▶ Aim of the task
Leaving out the pictures, please reproduce exactly and only the lines from the one that contains "This screenshot has" through the last line below.

————

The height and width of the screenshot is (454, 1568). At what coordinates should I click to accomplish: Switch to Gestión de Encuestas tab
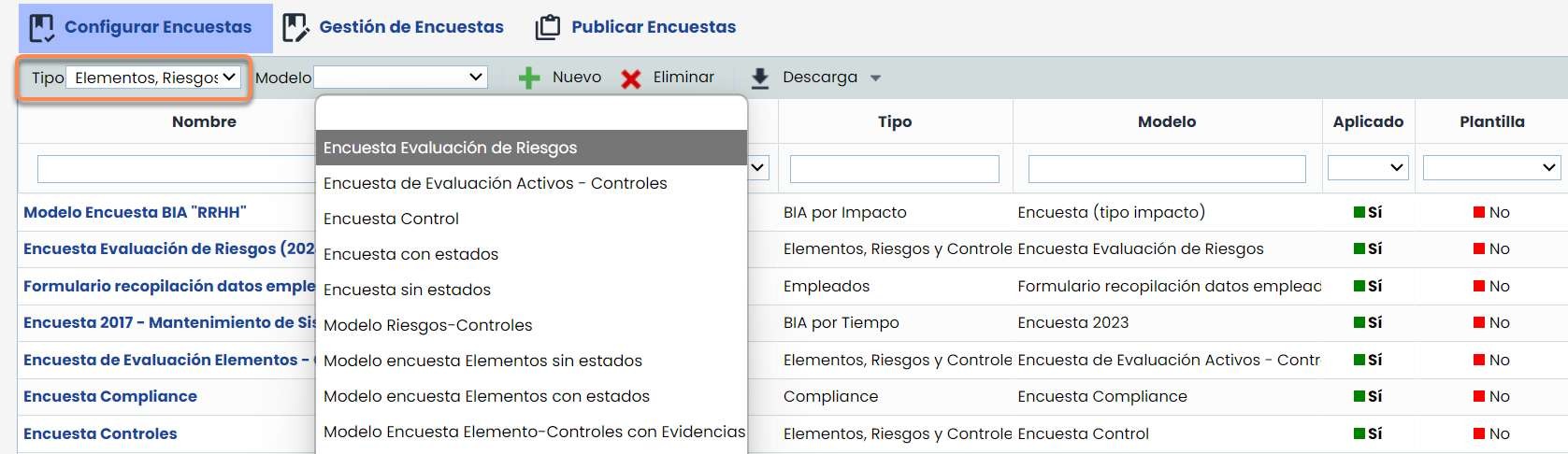pos(410,27)
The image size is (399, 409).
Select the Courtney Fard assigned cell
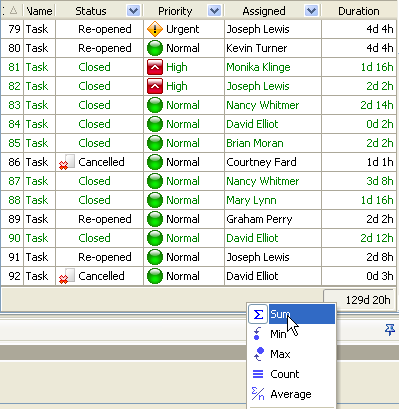[x=273, y=162]
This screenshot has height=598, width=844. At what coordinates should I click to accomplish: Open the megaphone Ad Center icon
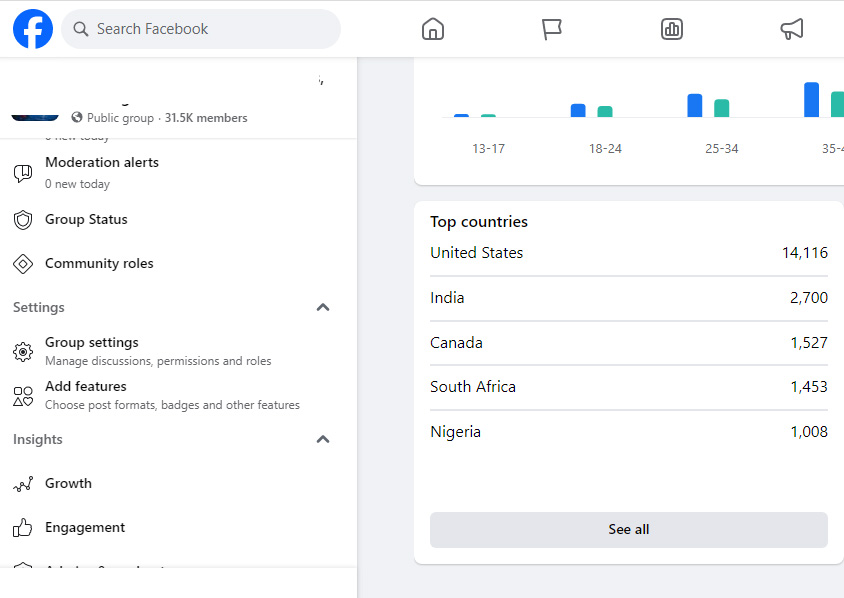(x=791, y=29)
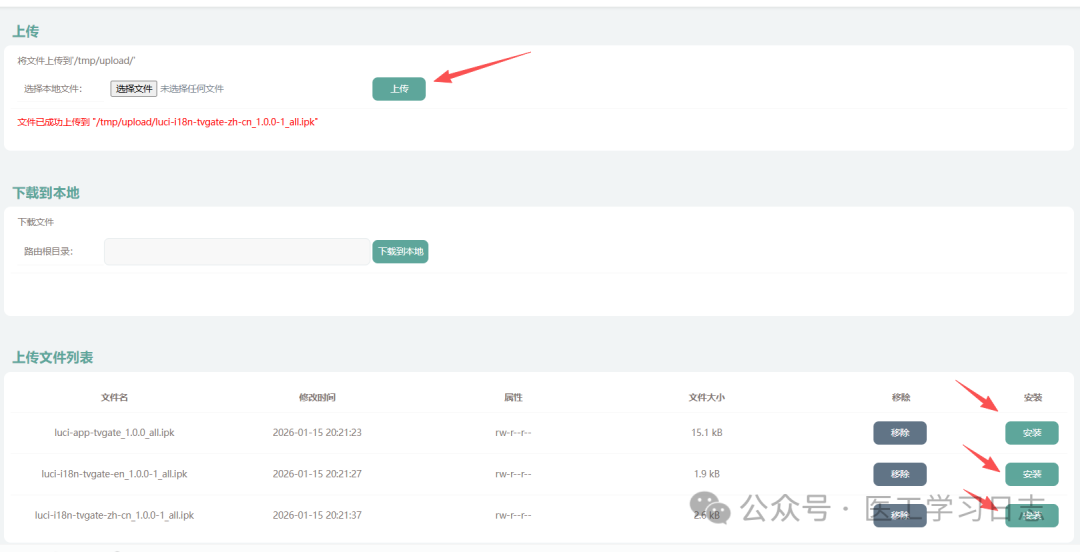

————

▶ Problem solution
This screenshot has height=598, width=844. At what coordinates should I click to accomplish: Open the megaphone Ad Center icon
(x=791, y=29)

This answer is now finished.